In peacetime the 2,000 miles between England and Egypt was a relatively brief trip, but since the Axis controlled the Mediterranean the rifle corps had to reach Suez by sailing 13,000 miles around South Africa—a two-month voyage. After arriving in Suez, they spent nearly two more months retraining with the Vickers machine gun (and Rob Cox with the big new 6-pounder antitank gun as well). By the time they were prepared for what became known as the Second Battle of El Alamein (the first being the July 1942 defensive action that halted Rommel at the Alamein Line), it was clear that they were involved in something extremely serious.
Twenty-four hours into the battle, Jack Brister had lost seven men.
At 9:40 on the night of October 23, 1942, an 882-gun barrage had set the eastern sky ablaze and rocked the earth—right on schedule. Reconnaissance regiments and sappers moved forward to clear and mark the way through the minefields for the armored advance.

Element lookup records:
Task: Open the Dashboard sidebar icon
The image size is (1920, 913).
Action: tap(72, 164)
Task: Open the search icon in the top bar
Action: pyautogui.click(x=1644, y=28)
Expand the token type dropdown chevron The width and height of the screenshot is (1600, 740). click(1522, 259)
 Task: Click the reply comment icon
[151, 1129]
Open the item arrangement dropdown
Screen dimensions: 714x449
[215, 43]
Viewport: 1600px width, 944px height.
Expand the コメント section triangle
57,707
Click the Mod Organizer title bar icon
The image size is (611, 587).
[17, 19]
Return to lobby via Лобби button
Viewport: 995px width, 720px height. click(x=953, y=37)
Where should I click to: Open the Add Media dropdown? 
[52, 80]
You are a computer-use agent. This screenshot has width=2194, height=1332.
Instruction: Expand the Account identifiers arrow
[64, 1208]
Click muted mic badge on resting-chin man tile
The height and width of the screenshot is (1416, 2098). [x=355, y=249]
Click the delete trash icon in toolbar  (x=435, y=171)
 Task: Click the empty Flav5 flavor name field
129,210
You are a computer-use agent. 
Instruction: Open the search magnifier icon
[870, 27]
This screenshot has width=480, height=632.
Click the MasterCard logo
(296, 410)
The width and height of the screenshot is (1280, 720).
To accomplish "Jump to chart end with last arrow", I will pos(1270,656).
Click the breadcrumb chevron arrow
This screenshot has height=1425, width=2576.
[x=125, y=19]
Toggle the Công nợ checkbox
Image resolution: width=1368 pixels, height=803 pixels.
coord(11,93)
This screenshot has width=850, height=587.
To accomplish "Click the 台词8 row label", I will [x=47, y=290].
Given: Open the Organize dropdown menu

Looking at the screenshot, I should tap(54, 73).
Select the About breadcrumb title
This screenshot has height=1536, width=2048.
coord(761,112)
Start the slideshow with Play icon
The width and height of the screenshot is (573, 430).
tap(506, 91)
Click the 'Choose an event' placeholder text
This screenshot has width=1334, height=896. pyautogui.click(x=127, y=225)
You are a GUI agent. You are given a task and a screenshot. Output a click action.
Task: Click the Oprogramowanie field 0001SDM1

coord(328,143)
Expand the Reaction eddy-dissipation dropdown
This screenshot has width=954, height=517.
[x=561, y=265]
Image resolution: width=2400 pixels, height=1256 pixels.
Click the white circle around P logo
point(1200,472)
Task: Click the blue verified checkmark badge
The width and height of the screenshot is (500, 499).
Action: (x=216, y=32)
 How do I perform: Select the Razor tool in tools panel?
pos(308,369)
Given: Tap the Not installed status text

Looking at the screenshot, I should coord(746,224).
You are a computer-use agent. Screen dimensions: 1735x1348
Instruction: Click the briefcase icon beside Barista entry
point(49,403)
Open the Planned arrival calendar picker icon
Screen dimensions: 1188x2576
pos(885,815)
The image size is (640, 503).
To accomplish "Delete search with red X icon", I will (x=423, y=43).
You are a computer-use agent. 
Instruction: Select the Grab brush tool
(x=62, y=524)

### Task prompt:
Output the passage about the Second Battle of El Alamein from the top of this page again word for word, with nothing changed.

### Result:
In peacetime the 2,000 miles between England and Egypt was a relatively brief trip, but since the Axis controlled the Mediterranean the rifle corps had to reach Suez by sailing 13,000 miles around South Africa—a two-month voyage. After arriving in Suez, they spent nearly two more months retraining with the Vickers machine gun (and Rob Cox with the big new 6-pounder antitank gun as well). By the time they were prepared for what became known as the Second Battle of El Alamein (the first being the July 1942 defensive action that halted Rommel at the Alamein Line), it was clear that they were involved in something extremely serious.
Twenty-four hours into the battle, Jack Brister had lost seven men.
At 9:40 on the night of October 23, 1942, an 882-gun barrage had set the eastern sky ablaze and rocked the earth—right on schedule. Reconnaissance regiments and sappers moved forward to clear and mark the way through the minefields for the armored advance.